— Directions —
Lines below starting with the line with "Click the calendar icon in start date box" and going on through the line with "Task: Click the gold" must be output exactly; the rest of the records must be left out.

— Provided records —
Start of Block

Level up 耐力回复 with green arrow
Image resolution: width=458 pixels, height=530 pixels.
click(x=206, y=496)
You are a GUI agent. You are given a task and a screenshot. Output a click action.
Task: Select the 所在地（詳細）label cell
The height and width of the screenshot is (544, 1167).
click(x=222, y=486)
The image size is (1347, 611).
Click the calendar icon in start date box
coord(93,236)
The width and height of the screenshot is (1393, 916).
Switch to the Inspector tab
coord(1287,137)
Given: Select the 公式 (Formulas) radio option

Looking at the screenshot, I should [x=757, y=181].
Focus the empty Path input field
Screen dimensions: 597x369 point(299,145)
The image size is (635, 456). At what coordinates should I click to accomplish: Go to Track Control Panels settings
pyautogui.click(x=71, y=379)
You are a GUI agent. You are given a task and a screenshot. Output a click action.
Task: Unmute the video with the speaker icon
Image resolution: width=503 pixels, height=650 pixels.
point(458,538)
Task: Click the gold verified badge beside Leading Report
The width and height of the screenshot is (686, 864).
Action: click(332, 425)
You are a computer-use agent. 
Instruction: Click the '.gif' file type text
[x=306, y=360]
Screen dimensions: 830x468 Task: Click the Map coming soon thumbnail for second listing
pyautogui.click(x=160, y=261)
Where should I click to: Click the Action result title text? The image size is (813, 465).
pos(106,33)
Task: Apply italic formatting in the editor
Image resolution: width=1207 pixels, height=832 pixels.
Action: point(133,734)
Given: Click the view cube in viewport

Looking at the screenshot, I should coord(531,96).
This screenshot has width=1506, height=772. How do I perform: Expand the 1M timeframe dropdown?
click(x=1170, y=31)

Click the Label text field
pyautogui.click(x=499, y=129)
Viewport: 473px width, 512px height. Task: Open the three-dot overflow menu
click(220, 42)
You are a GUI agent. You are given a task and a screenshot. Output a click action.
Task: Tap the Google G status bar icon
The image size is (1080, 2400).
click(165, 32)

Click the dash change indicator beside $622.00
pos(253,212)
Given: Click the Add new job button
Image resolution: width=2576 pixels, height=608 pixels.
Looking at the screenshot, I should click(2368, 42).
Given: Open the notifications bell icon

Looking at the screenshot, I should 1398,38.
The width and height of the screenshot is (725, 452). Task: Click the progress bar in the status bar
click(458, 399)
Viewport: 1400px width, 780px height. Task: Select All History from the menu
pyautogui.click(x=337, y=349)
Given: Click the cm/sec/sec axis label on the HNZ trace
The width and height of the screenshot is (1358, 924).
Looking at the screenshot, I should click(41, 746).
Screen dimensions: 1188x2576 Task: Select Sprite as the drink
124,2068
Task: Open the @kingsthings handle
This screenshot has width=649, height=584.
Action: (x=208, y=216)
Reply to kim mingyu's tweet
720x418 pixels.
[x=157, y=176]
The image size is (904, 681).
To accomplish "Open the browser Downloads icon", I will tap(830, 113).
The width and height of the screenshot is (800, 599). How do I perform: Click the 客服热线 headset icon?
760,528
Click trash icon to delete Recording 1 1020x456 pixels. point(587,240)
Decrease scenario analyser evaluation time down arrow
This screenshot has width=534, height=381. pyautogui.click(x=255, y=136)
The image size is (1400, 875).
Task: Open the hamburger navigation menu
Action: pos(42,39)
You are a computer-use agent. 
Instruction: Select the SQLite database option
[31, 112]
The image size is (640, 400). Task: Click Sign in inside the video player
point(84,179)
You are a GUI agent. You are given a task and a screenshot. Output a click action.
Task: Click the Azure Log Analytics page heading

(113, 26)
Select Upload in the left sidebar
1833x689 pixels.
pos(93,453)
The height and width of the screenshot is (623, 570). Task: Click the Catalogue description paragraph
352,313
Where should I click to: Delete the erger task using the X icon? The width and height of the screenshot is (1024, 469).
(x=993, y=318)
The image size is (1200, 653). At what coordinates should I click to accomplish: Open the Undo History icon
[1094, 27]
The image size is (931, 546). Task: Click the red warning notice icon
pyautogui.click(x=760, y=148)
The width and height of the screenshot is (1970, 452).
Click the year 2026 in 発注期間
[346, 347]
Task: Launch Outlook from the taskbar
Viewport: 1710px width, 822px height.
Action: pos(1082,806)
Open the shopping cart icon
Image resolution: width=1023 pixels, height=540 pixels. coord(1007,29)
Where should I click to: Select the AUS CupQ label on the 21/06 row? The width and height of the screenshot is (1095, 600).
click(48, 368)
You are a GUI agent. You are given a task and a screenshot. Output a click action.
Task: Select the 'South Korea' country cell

End of Block

— Result —
Click the calendar icon in start date box
coord(93,236)
The width and height of the screenshot is (1393, 916).
Switch to the Inspector tab
coord(1287,137)
Given: Select the 公式 (Formulas) radio option

Looking at the screenshot, I should [x=757, y=181].
Focus the empty Path input field
Screen dimensions: 597x369 point(299,145)
The image size is (635, 456). At what coordinates should I click to accomplish: Go to Track Control Panels settings
pyautogui.click(x=71, y=379)
You are a GUI agent. You are given a task and a screenshot. Output a click action.
Task: Unmute the video with the speaker icon
Image resolution: width=503 pixels, height=650 pixels.
point(458,538)
Task: Click the gold verified badge beside Leading Report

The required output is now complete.